■ Instructions for the task ■
Repeat every entry exactly. Leave nothing out.
(Beginning of Data under study)
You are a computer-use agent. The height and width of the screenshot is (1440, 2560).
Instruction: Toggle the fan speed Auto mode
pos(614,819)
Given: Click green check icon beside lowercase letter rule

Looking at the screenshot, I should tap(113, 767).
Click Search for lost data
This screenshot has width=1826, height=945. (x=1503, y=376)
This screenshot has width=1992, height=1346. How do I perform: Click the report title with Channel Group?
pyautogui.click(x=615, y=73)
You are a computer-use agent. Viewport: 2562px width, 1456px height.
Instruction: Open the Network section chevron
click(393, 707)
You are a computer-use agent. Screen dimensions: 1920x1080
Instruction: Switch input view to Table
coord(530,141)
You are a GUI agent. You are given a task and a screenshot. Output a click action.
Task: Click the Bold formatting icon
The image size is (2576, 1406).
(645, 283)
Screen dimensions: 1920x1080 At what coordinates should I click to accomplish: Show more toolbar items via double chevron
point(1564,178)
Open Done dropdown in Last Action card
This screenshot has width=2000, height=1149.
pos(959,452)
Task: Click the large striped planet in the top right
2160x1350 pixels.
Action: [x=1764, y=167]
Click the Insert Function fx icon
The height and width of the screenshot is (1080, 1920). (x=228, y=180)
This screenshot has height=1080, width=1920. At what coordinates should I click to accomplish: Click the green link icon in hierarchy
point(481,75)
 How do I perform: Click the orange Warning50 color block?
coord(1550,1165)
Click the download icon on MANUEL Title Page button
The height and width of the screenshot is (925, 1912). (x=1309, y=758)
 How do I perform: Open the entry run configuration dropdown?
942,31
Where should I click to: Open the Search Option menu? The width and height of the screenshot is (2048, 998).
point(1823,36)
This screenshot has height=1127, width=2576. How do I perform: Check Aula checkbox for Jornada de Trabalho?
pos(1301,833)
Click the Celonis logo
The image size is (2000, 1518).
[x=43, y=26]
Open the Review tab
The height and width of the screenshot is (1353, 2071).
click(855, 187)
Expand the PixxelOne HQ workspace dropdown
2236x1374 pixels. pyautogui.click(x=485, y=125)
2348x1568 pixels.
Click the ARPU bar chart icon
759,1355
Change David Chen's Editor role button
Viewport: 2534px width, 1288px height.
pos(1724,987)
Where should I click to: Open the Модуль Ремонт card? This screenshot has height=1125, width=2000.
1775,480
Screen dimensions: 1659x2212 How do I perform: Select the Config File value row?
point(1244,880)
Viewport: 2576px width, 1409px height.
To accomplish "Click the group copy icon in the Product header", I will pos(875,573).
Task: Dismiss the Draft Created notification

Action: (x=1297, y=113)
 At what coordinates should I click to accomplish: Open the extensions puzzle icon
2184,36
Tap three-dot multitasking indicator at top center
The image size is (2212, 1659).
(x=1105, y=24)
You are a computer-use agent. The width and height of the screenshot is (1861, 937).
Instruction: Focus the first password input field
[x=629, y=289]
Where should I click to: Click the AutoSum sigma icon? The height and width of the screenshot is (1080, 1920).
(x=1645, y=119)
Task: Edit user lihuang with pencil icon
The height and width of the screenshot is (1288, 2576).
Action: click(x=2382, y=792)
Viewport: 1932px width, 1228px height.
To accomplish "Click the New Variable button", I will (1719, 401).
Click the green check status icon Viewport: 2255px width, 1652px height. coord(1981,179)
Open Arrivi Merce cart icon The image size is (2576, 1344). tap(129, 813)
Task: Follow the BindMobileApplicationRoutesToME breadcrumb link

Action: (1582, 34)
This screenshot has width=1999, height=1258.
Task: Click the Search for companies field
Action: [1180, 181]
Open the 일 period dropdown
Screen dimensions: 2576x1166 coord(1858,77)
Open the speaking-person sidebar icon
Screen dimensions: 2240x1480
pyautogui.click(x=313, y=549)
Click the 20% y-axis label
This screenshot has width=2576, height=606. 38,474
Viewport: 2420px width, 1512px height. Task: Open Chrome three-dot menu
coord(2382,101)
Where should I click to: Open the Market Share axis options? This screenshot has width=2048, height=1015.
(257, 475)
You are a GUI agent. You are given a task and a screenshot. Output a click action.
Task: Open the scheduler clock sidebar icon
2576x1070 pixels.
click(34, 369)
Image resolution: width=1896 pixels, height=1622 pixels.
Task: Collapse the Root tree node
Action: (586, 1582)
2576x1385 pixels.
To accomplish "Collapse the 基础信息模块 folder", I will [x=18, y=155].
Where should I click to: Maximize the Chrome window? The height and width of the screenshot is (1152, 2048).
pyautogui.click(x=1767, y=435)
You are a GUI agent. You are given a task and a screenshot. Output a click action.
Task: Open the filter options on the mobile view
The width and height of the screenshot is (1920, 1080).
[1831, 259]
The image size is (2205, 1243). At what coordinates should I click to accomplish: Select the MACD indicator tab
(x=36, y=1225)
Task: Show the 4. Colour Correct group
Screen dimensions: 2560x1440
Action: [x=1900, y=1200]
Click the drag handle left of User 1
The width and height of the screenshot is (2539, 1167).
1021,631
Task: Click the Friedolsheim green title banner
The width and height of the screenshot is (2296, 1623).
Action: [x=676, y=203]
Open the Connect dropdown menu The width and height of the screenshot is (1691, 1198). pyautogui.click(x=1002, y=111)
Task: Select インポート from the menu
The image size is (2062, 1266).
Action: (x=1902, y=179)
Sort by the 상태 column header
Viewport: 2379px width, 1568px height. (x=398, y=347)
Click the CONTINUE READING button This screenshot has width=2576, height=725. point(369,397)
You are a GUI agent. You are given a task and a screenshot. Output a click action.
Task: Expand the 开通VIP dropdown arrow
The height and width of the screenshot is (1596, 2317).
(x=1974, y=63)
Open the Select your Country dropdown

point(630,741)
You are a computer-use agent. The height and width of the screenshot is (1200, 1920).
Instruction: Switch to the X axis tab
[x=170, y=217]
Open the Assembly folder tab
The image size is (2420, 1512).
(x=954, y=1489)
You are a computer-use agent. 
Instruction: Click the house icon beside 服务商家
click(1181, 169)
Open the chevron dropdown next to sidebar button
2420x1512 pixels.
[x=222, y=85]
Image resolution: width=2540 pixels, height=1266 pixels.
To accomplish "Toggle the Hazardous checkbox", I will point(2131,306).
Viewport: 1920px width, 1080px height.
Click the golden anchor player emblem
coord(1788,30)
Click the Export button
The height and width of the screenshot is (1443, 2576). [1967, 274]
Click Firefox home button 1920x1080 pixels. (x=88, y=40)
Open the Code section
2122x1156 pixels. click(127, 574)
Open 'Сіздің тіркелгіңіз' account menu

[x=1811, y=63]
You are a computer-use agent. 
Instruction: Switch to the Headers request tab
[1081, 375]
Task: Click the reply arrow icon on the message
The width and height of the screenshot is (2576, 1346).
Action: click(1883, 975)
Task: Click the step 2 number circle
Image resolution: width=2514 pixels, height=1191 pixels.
(End of Data under study)
■ Exercise solution ■
You are a computer-use agent. The height and width of the screenshot is (1440, 2560).
Instruction: Toggle the fan speed Auto mode
pos(614,819)
Given: Click green check icon beside lowercase letter rule

Looking at the screenshot, I should tap(113, 767).
Click Search for lost data
This screenshot has width=1826, height=945. (x=1503, y=376)
This screenshot has width=1992, height=1346. How do I perform: Click the report title with Channel Group?
pyautogui.click(x=615, y=73)
You are a computer-use agent. Viewport: 2562px width, 1456px height.
Instruction: Open the Network section chevron
click(393, 707)
You are a computer-use agent. Screen dimensions: 1920x1080
Instruction: Switch input view to Table
coord(530,141)
You are a GUI agent. You are given a task and a screenshot. Output a click action.
Task: Click the Bold formatting icon
The image size is (2576, 1406).
(645, 283)
Screen dimensions: 1920x1080 At what coordinates should I click to accomplish: Show more toolbar items via double chevron
point(1564,178)
Open Done dropdown in Last Action card
This screenshot has width=2000, height=1149.
pos(959,452)
Task: Click the large striped planet in the top right
2160x1350 pixels.
Action: [x=1764, y=167]
Click the Insert Function fx icon
The height and width of the screenshot is (1080, 1920). (x=228, y=180)
This screenshot has height=1080, width=1920. At what coordinates should I click to accomplish: Click the green link icon in hierarchy
point(481,75)
 How do I perform: Click the orange Warning50 color block?
coord(1550,1165)
Click the download icon on MANUEL Title Page button
The height and width of the screenshot is (925, 1912). (x=1309, y=758)
 How do I perform: Open the entry run configuration dropdown?
942,31
Where should I click to: Open the Search Option menu? The width and height of the screenshot is (2048, 998).
point(1823,36)
This screenshot has height=1127, width=2576. How do I perform: Check Aula checkbox for Jornada de Trabalho?
pos(1301,833)
Click the Celonis logo
The image size is (2000, 1518).
[x=43, y=26]
Open the Review tab
The height and width of the screenshot is (1353, 2071).
click(855, 187)
Expand the PixxelOne HQ workspace dropdown
2236x1374 pixels. pyautogui.click(x=485, y=125)
2348x1568 pixels.
Click the ARPU bar chart icon
759,1355
Change David Chen's Editor role button
Viewport: 2534px width, 1288px height.
pos(1724,987)
Where should I click to: Open the Модуль Ремонт card? This screenshot has height=1125, width=2000.
1775,480
Screen dimensions: 1659x2212 How do I perform: Select the Config File value row?
point(1244,880)
Viewport: 2576px width, 1409px height.
To accomplish "Click the group copy icon in the Product header", I will pos(875,573).
Task: Dismiss the Draft Created notification

Action: (x=1297, y=113)
 At what coordinates should I click to accomplish: Open the extensions puzzle icon
2184,36
Tap three-dot multitasking indicator at top center
The image size is (2212, 1659).
(x=1105, y=24)
You are a computer-use agent. The width and height of the screenshot is (1861, 937).
Instruction: Focus the first password input field
[x=629, y=289]
Where should I click to: Click the AutoSum sigma icon? The height and width of the screenshot is (1080, 1920).
(x=1645, y=119)
Task: Edit user lihuang with pencil icon
The height and width of the screenshot is (1288, 2576).
Action: click(x=2382, y=792)
Viewport: 1932px width, 1228px height.
To accomplish "Click the New Variable button", I will (1719, 401).
Click the green check status icon Viewport: 2255px width, 1652px height. coord(1981,179)
Open Arrivi Merce cart icon The image size is (2576, 1344). tap(129, 813)
Task: Follow the BindMobileApplicationRoutesToME breadcrumb link

Action: (1582, 34)
This screenshot has width=1999, height=1258.
Task: Click the Search for companies field
Action: [1180, 181]
Open the 일 period dropdown
Screen dimensions: 2576x1166 coord(1858,77)
Open the speaking-person sidebar icon
Screen dimensions: 2240x1480
pyautogui.click(x=313, y=549)
Click the 20% y-axis label
This screenshot has width=2576, height=606. 38,474
Viewport: 2420px width, 1512px height. Task: Open Chrome three-dot menu
coord(2382,101)
Where should I click to: Open the Market Share axis options? This screenshot has width=2048, height=1015.
(257, 475)
You are a GUI agent. You are given a task and a screenshot. Output a click action.
Task: Open the scheduler clock sidebar icon
2576x1070 pixels.
click(34, 369)
Image resolution: width=1896 pixels, height=1622 pixels.
Task: Collapse the Root tree node
Action: (586, 1582)
2576x1385 pixels.
To accomplish "Collapse the 基础信息模块 folder", I will [x=18, y=155].
Where should I click to: Maximize the Chrome window? The height and width of the screenshot is (1152, 2048).
pyautogui.click(x=1767, y=435)
You are a GUI agent. You are given a task and a screenshot. Output a click action.
Task: Open the filter options on the mobile view
The width and height of the screenshot is (1920, 1080).
[1831, 259]
The image size is (2205, 1243). At what coordinates should I click to accomplish: Select the MACD indicator tab
(x=36, y=1225)
Task: Show the 4. Colour Correct group
Screen dimensions: 2560x1440
Action: [x=1900, y=1200]
Click the drag handle left of User 1
The width and height of the screenshot is (2539, 1167).
1021,631
Task: Click the Friedolsheim green title banner
The width and height of the screenshot is (2296, 1623).
Action: [x=676, y=203]
Open the Connect dropdown menu The width and height of the screenshot is (1691, 1198). pyautogui.click(x=1002, y=111)
Task: Select インポート from the menu
The image size is (2062, 1266).
Action: (x=1902, y=179)
Sort by the 상태 column header
Viewport: 2379px width, 1568px height. (x=398, y=347)
Click the CONTINUE READING button This screenshot has width=2576, height=725. point(369,397)
You are a GUI agent. You are given a task and a screenshot. Output a click action.
Task: Expand the 开通VIP dropdown arrow
The height and width of the screenshot is (1596, 2317).
(x=1974, y=63)
Open the Select your Country dropdown

point(630,741)
You are a computer-use agent. The height and width of the screenshot is (1200, 1920).
Instruction: Switch to the X axis tab
[x=170, y=217]
Open the Assembly folder tab
The image size is (2420, 1512).
(x=954, y=1489)
You are a computer-use agent. 
Instruction: Click the house icon beside 服务商家
click(1181, 169)
Open the chevron dropdown next to sidebar button
2420x1512 pixels.
[x=222, y=85]
Image resolution: width=2540 pixels, height=1266 pixels.
To accomplish "Toggle the Hazardous checkbox", I will point(2131,306).
Viewport: 1920px width, 1080px height.
Click the golden anchor player emblem
coord(1788,30)
Click the Export button
The height and width of the screenshot is (1443, 2576). [1967, 274]
Click Firefox home button 1920x1080 pixels. (x=88, y=40)
Open the Code section
2122x1156 pixels. click(127, 574)
Open 'Сіздің тіркелгіңіз' account menu

[x=1811, y=63]
You are a computer-use agent. 
Instruction: Switch to the Headers request tab
[1081, 375]
Task: Click the reply arrow icon on the message
The width and height of the screenshot is (2576, 1346).
Action: click(1883, 975)
Task: Click the step 2 number circle
Image resolution: width=2514 pixels, height=1191 pixels.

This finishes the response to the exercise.